Na maioria das casas o clima era de festa. Uns chamavam os outros para ver o jogo, independentemente do resultado, embora todos quisessem uma goleada de Ronaldo. Até eu, por que não?

O pai da minha amiga comprou uma televisão de 29 polegadas e os parentes estavam reunidos. Som alto, churrasco assando, D. Neide a mil por hora na cozinha, vigiando os fornos. Pudim de leite em um e bolo prestígio no outro. Maionese na geladeira. Mariana e eu enrolando os brigadeiros e beijinhos, salpicando-os no granulado e no coco ralado, nas respectivas tigelas. Minha amiga, no entanto, estava mais comendo do que ajudando.

― Estou de olho em você, dona Mariana!

― Eu pedi e você não deu. ― Explicou a Mariana Franco, mimada de nascença.
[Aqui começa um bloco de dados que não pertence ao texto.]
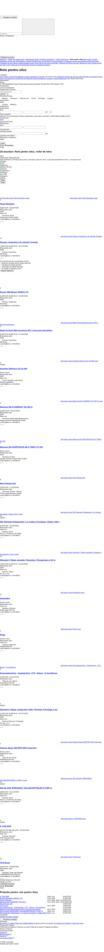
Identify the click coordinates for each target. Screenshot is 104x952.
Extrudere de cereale (39, 61)
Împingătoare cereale (23, 61)
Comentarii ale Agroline (62, 923)
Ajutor (10, 917)
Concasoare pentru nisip (72, 61)
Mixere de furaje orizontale (48, 63)
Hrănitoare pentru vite (8, 61)
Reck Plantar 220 (8, 483)
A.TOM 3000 (5, 826)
― Você? ― Neide, austera, redarguiu. ― Com quem você pensa que está falando, Mariana Franco? Eu não sou você, sou senhora. Aprendem essas manias na escola. Vê se não come demais para não ficar com dor de barriga depois.

— Nem comi tanto assim…

— Eu te conheço faz onze anos, Mariana. 

— A culpa é sua, que faz comida gostosa e depois me dá bronca porque como demais.
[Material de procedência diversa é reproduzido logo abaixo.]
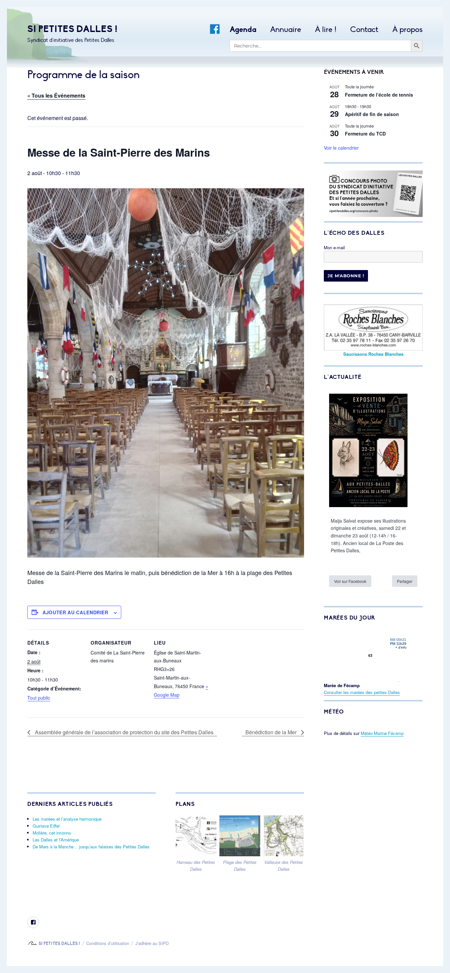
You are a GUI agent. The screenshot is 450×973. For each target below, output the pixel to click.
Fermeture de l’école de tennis (379, 94)
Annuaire (285, 29)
— Olho maior que a barriga é pecado, viu? — Advertiu Neide, que só gostava de futebol na copa e pouco antes do jogo, quando finalmente pôde sair da cozinha, sumiu para tomar banho, se embonecar e se juntar à galera na sala, todos vestiam a camiseta da seleção canarinho.

Meire não me permitiu comprar uma camiseta no camelô, todavia Mariana me emprestou a dela e uma bandana verde com estrelas amarelas. Nós duas escrevemos “BRASIL” na testa com tinta guache azul.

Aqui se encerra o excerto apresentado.